More important than the need for this formality are procedural and political factors that make the appointment of House of Lords select committees more straightforward than in the Commons:
- There are no committee chair elections. Committee chairs are either identified in the motion appointing members to the committee, or chosen by committees themselves.
- There is no requirement that parties hold internal elections to identify their select committee members.
- The lesser importance of party politics in the Lords, and the much larger proportion of independents (Crossbenchers) there, means that party balance is less of a consideration and the filling of select committee places is more consensual.
- The size of House of Lords select committees is much more flexible than that of their Commons counterparts.
After the 2015 and 2017 general elections, the House of Lords appointed its main sessional committees on its 9th and 6th sitting days, respectively.
Unlike the House of Commons, the House of Lords operates a ‘rotation rule’ for select committee members. Under the rule, members who have been appointed to a committee for three successive parliamentary sessions may not be reappointed in the next two.
In its July 2019 report on House of Lords investigative and scrutiny committees, the Liaison Committee recommended that the Procedure Committee give further consideration to the future of the ‘rotation rule’, so as to balance the preservation of expertise with the provision of opportunities for all Peers.
What select committees are there in the House of Lords?
House of Lords select committees fall into the same broad types as their Commons counterparts.
However, rather than have select committees which shadow specific government departments, the House of Lords conducts policy scrutiny via select committees which are responsible for broad policy areas.
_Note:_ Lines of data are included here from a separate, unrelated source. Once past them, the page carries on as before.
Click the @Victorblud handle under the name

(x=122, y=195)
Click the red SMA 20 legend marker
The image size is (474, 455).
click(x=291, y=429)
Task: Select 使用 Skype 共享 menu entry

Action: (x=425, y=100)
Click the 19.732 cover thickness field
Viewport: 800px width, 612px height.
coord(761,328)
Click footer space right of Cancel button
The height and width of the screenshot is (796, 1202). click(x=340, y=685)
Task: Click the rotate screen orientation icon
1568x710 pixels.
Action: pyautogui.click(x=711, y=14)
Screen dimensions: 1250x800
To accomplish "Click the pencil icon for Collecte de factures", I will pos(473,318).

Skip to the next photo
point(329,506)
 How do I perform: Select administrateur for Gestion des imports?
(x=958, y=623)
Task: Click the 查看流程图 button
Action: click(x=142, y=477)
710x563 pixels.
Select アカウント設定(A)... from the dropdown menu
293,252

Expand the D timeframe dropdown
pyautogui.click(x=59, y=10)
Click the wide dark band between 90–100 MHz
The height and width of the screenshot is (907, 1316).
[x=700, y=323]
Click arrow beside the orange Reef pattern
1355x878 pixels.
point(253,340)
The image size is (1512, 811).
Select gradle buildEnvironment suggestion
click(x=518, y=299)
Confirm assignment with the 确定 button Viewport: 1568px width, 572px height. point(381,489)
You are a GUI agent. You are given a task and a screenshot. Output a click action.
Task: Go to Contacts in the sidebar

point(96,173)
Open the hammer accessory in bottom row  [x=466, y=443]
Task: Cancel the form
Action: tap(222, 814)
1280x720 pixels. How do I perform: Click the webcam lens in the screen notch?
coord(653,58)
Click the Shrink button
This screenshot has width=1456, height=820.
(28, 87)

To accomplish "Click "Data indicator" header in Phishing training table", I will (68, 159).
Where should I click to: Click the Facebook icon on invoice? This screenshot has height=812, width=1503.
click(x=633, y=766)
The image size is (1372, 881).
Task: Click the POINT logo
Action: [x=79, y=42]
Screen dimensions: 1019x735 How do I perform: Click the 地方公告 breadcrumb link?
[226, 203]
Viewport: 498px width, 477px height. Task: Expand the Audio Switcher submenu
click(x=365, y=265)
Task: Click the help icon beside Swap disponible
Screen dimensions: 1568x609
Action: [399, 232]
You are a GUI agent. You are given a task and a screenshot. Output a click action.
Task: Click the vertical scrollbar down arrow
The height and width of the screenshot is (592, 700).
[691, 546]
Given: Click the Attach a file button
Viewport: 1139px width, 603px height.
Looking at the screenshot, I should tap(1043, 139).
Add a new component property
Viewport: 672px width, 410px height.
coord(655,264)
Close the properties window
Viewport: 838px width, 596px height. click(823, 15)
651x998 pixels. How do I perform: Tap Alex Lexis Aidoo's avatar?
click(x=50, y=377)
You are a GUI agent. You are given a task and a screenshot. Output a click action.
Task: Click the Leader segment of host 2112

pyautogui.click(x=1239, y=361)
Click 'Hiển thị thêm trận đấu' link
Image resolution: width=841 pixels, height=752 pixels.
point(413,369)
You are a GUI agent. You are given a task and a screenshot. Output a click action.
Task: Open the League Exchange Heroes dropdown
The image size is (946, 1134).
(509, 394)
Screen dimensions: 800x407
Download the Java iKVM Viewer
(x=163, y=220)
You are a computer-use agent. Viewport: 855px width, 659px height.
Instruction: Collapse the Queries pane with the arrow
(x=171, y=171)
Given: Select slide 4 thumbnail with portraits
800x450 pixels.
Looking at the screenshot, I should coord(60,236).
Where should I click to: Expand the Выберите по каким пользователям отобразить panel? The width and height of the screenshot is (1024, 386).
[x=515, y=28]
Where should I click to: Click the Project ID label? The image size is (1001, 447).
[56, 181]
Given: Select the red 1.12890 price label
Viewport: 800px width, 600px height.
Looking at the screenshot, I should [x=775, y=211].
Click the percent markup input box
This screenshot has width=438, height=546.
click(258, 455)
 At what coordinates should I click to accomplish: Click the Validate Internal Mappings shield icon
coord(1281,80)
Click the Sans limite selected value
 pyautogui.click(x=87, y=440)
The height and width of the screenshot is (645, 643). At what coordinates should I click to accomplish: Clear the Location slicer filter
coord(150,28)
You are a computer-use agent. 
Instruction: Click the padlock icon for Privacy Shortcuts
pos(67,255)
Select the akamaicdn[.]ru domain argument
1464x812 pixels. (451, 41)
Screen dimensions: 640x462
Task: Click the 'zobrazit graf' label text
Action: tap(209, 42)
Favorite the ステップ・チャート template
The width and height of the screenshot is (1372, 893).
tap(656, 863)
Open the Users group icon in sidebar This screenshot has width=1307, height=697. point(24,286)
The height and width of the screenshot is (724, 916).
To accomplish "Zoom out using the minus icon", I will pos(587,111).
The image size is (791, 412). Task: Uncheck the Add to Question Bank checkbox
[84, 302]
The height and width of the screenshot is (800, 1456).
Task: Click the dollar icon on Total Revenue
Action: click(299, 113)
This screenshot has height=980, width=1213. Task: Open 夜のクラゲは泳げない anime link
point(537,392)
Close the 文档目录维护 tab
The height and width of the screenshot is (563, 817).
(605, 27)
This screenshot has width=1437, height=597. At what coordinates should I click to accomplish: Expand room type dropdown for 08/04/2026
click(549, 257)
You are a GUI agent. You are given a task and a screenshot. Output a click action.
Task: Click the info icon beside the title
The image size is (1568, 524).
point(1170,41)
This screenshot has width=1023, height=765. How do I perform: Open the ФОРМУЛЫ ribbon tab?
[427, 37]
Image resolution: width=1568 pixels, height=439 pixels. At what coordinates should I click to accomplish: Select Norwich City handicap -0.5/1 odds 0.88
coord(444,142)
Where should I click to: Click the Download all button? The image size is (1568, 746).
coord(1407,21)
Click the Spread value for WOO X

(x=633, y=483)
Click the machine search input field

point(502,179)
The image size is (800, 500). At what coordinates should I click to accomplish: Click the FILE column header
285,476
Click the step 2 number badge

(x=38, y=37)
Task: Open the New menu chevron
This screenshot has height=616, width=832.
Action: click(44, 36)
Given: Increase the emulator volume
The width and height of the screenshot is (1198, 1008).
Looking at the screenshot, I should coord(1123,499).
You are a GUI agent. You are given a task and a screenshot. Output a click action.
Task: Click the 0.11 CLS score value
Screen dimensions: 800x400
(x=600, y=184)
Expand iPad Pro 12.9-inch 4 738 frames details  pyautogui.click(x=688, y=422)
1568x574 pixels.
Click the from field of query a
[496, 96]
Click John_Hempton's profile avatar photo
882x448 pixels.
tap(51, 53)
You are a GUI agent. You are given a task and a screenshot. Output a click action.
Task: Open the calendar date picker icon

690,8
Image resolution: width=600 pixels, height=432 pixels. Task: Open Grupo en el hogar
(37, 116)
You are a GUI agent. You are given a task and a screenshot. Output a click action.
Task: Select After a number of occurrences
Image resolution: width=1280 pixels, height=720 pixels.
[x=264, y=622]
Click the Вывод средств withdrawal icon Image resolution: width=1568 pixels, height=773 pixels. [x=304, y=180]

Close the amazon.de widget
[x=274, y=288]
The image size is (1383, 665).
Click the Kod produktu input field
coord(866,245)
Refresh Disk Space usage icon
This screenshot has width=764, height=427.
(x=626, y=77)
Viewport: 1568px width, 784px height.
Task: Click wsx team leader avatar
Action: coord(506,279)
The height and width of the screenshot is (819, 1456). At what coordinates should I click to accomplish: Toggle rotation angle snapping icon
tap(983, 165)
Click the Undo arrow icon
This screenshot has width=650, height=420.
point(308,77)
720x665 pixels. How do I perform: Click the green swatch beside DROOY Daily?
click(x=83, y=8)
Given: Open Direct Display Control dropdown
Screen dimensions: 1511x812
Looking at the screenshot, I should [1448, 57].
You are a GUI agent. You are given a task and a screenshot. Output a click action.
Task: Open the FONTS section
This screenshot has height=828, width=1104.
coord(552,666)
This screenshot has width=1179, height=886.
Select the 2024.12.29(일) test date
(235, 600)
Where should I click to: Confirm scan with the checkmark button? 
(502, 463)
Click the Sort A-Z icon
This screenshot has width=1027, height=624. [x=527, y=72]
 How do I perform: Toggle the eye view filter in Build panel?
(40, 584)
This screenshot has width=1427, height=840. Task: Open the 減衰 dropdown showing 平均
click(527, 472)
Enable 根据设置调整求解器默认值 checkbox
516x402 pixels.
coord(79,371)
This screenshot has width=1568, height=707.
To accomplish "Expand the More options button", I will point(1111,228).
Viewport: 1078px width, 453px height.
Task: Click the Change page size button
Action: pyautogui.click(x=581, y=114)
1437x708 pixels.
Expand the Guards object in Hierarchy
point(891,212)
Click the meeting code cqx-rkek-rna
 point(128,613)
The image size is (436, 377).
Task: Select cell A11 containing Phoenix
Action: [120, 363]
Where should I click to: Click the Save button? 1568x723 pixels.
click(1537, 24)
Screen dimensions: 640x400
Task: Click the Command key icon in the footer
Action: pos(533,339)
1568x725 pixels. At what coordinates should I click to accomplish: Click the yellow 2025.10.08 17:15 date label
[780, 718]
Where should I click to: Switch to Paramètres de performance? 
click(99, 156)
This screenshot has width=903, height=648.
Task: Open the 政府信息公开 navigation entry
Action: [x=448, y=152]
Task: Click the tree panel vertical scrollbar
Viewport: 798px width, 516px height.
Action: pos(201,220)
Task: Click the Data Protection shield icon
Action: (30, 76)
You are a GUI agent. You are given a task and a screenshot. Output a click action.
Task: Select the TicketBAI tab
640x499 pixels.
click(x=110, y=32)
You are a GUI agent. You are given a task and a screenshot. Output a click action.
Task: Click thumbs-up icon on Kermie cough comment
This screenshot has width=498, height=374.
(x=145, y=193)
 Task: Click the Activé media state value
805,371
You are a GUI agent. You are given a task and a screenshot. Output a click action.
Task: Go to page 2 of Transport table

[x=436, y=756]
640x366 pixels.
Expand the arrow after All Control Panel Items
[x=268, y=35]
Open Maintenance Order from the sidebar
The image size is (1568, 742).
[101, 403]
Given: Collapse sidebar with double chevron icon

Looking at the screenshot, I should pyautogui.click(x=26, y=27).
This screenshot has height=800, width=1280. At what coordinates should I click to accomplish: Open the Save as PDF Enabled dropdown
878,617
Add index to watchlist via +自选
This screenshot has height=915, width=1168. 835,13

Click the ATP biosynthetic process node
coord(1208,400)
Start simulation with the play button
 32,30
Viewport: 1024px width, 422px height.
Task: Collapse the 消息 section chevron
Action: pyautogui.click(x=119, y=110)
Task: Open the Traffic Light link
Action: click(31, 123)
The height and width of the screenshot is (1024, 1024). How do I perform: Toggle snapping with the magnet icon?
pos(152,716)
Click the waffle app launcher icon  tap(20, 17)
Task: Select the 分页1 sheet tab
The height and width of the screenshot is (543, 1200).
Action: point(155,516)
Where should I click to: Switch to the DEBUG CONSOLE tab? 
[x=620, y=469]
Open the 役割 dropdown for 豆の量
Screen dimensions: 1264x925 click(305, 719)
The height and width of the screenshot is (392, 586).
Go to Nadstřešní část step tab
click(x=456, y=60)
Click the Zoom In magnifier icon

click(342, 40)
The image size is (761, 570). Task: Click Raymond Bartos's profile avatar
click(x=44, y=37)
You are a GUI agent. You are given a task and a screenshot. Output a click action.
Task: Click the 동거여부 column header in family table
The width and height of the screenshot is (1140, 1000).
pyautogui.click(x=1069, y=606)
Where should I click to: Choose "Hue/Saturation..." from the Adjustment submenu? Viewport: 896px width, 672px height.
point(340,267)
This is partly to avoiding duplicating the Commons’ department-based work.
House of Lords select committees thus include, among the ‘sessional’ committees, the Communications Committee, Constitution Committee, Economic Affairs Committee, European Union Committee, International Relations Committee and Science and Technology Committee.
Special inquiry committees
Unlike the Commons, the House of Lords makes routine use of fixed-term special inquiry committees appointed only to consider and report on a particular issue. (These committees used to be known as ‘ad hoc committees’.)
Peers are invited to put proposals for special inquiry committees to the Liaison Committee, which makes recommendations to the House on which of them should be established.
The Lords now typically apppoints four special inquiry committees each year.